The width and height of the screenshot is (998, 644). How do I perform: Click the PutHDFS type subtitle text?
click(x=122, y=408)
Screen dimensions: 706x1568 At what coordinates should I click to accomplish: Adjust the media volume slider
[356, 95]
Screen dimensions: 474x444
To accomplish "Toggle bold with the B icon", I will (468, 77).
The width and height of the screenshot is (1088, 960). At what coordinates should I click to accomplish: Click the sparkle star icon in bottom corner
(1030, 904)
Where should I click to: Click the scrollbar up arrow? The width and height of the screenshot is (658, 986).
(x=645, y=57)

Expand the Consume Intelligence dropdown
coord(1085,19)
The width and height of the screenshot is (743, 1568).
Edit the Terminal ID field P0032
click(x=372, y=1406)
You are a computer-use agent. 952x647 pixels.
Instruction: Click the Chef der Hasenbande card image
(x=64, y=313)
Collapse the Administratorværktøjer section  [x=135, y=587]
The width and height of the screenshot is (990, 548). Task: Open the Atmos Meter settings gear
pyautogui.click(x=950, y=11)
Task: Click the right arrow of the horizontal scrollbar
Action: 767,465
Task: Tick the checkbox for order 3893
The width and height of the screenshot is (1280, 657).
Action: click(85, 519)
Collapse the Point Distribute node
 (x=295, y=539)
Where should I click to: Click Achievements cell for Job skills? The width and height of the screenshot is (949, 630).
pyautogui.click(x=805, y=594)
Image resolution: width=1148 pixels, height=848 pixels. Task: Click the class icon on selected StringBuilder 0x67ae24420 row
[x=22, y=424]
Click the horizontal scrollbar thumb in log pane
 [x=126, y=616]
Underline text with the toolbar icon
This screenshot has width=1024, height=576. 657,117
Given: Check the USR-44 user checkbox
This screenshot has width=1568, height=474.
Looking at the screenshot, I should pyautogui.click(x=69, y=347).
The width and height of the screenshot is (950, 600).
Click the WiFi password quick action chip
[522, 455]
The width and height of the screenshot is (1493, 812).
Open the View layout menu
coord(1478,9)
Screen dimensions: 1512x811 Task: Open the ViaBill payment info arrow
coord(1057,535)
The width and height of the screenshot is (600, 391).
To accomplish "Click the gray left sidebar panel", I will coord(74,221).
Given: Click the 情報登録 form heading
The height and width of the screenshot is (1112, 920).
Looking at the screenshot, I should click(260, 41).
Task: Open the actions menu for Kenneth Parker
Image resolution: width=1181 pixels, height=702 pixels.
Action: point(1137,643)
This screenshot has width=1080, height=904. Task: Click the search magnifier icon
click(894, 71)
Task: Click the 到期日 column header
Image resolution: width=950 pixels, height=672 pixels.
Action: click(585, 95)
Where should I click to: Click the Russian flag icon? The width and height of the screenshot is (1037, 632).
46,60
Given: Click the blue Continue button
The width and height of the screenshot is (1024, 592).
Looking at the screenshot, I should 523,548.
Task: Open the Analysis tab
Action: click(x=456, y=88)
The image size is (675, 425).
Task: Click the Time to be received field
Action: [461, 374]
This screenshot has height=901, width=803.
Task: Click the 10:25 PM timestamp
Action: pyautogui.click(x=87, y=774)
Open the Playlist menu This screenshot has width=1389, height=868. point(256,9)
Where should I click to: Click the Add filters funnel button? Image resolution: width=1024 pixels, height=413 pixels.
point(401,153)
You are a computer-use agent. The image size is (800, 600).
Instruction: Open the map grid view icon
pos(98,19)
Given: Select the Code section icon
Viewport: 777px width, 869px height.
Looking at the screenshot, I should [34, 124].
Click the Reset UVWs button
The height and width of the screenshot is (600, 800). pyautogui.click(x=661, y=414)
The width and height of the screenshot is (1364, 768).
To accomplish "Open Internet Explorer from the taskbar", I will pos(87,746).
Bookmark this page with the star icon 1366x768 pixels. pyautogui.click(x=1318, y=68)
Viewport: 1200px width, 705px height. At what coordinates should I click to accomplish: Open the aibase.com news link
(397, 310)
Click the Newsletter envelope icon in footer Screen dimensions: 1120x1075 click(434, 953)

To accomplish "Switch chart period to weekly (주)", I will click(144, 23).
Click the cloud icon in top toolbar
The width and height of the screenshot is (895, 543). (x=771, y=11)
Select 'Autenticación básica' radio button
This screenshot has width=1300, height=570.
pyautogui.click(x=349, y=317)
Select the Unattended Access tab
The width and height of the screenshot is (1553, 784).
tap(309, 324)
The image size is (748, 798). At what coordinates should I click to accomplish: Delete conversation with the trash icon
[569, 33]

______

**PROBLEM DESCRIPTION**
Answer with a single number: how many lines above hold the word "agent"?

**RESPONSE**
2